The Rural Doctors Association of Australia (RDAA) has thrown its support behind the Single Employer Model, in the hopes it could encourage more people to consider general practice or rural generalism.
While junior doctors enjoy salaried employment and leave entitlements during their time in the hospital system, the switch to private or community practice has often been a source of uncertainty for doctors wanting to train as a GP.
Under the Single Employment Model, GP registrars would be employed on a salary by an outside entity, rather than by the practice.
RDAA president Dr RT Lewandowski said it would provide the same level of security as doctors training in other medical specialities, who usually remained in the hospital system for a longer period.
"The vast majority of medical services in rural areas are provided by GPs and RGs, so the ongoing shortage of junior doctors wanting to train in these fields is a huge concern," Dr Lewandowski said.
"The complexity of employment arrangements, contract negotiations, loss of entitlements, and uncertainty around future income when training (which is fee-for-service based), have all been significant barriers for junior doctors in selecting a career in general practice."
For rural generalists, who often cover advanced skills such as obstetrics and anaesthetics in small hospitals, the situation is "more challenging".
In order to receive training both as a GP and in speciality hospital skills, junior doctors need to work across both a practice and the hospital system, meaning multiple contracts and often more uncertainty around income.

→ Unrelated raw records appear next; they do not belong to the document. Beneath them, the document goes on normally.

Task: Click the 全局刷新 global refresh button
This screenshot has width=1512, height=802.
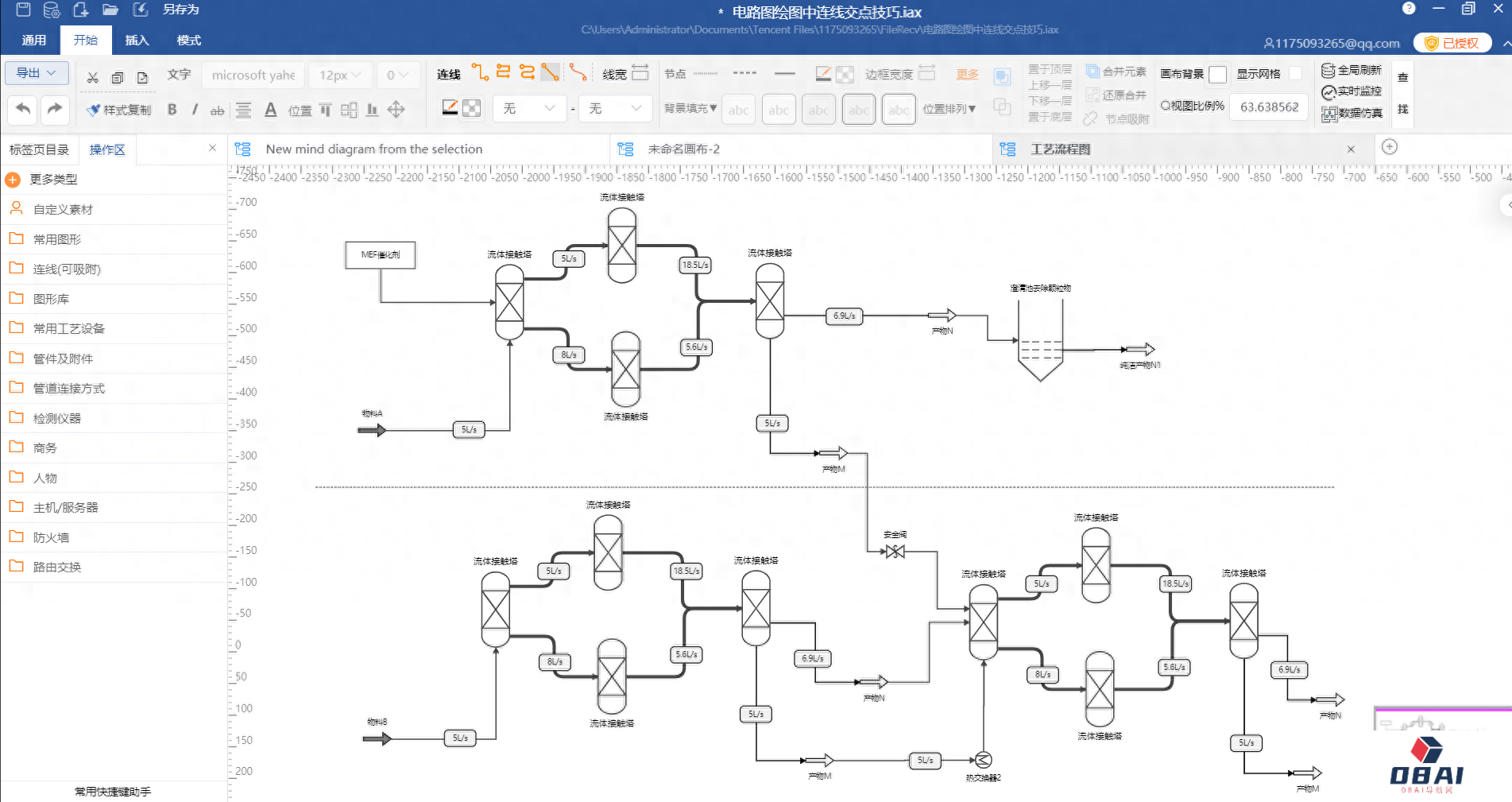Action: pos(1351,70)
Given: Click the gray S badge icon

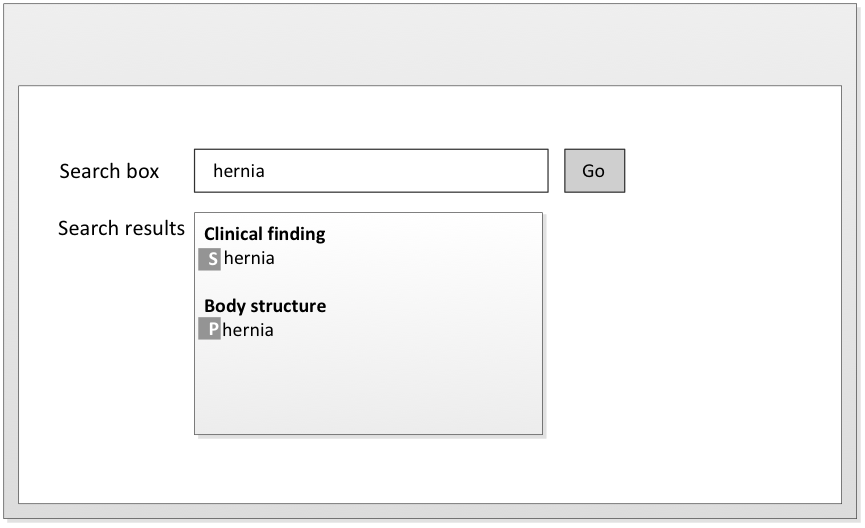Looking at the screenshot, I should point(209,259).
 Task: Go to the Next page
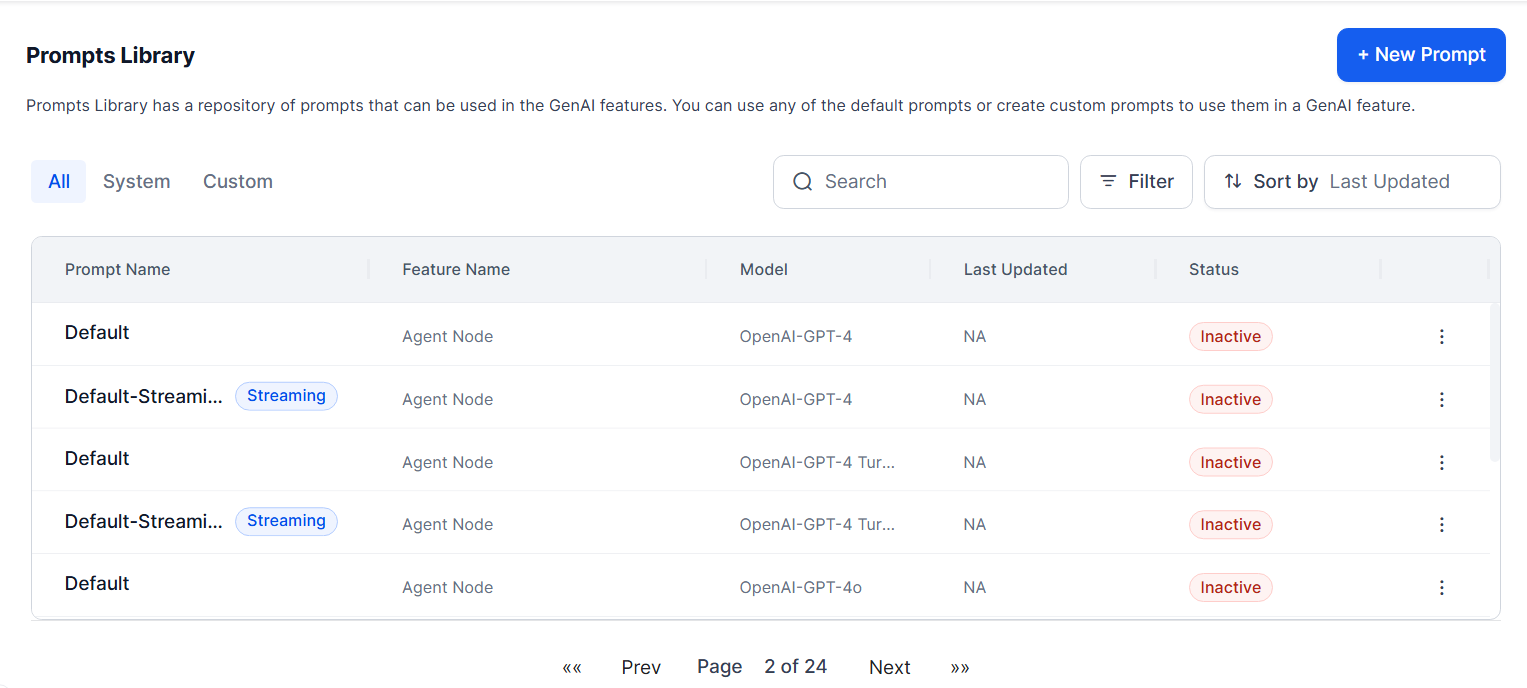click(889, 668)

The Single Employer Model is set to be trialled in the NSW Hunter New England health district through 2024, initially in Tamworth and Armidale, after a pilot program in Murrumbidgee last year.
A trial of the model was also launched in rural communities across Tasmania last July, with a number of GP registrars remaining employed by the state government during their training.

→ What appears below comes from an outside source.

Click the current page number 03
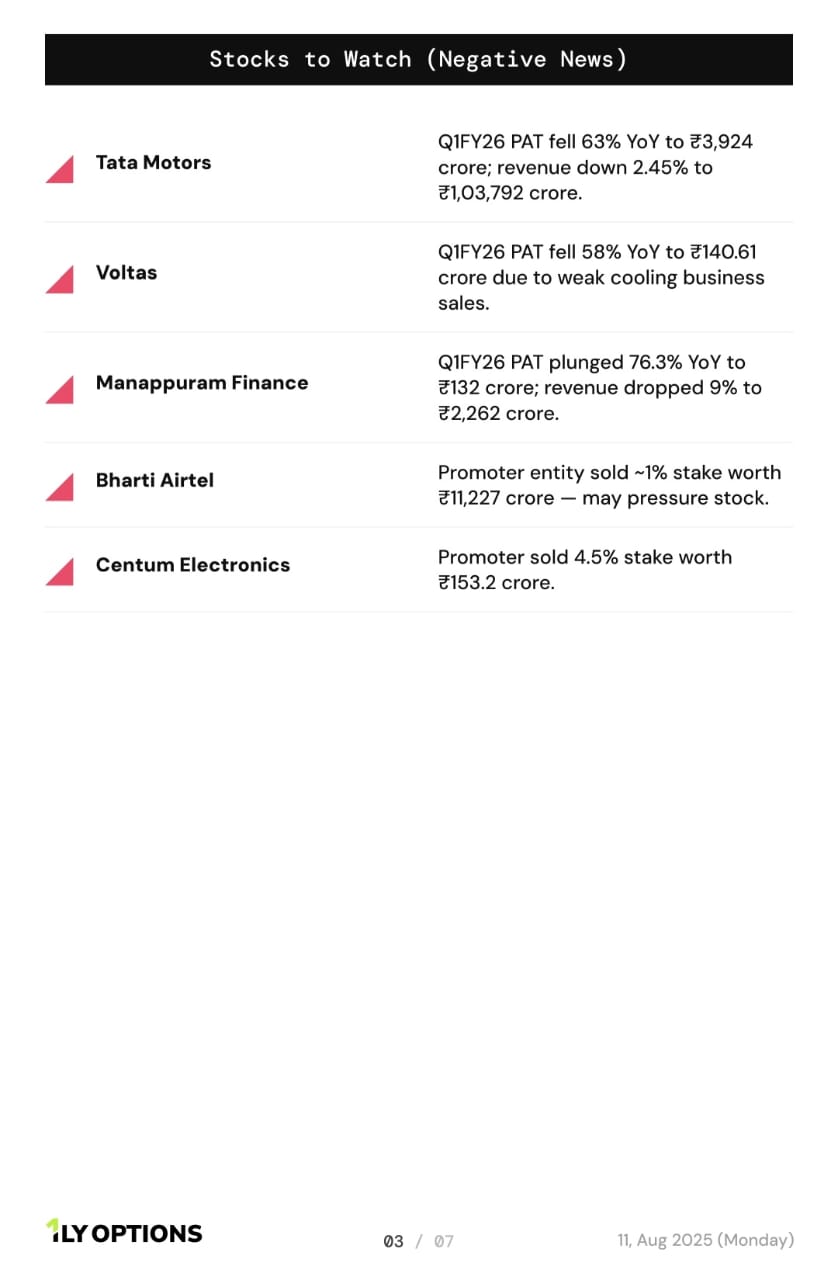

In lieu of registrars receiving a percentage of the billings, all their billings are collected by the practice and split with the health service to reimburse it for providing salaries.

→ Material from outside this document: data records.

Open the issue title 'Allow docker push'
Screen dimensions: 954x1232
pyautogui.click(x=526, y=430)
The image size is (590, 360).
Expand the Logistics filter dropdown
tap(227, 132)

The state and federal government are already in talks to increase the number of placements in the Tasmanian program this year, but the model has also faced criticism it might not be the right fit for every region.
A 2021 survey by the General Practice Supervisors Australia found only 18 per cent of its 400 members supported the model, believing it could limit the practice's control over leave and employment, impact income and performance, or disincentivise the relationship between registrars and the practice.
Some respondents also raised concern it would leave registrars unprepared when they finally entered the fee-for-service system and dealt with the private practice business model.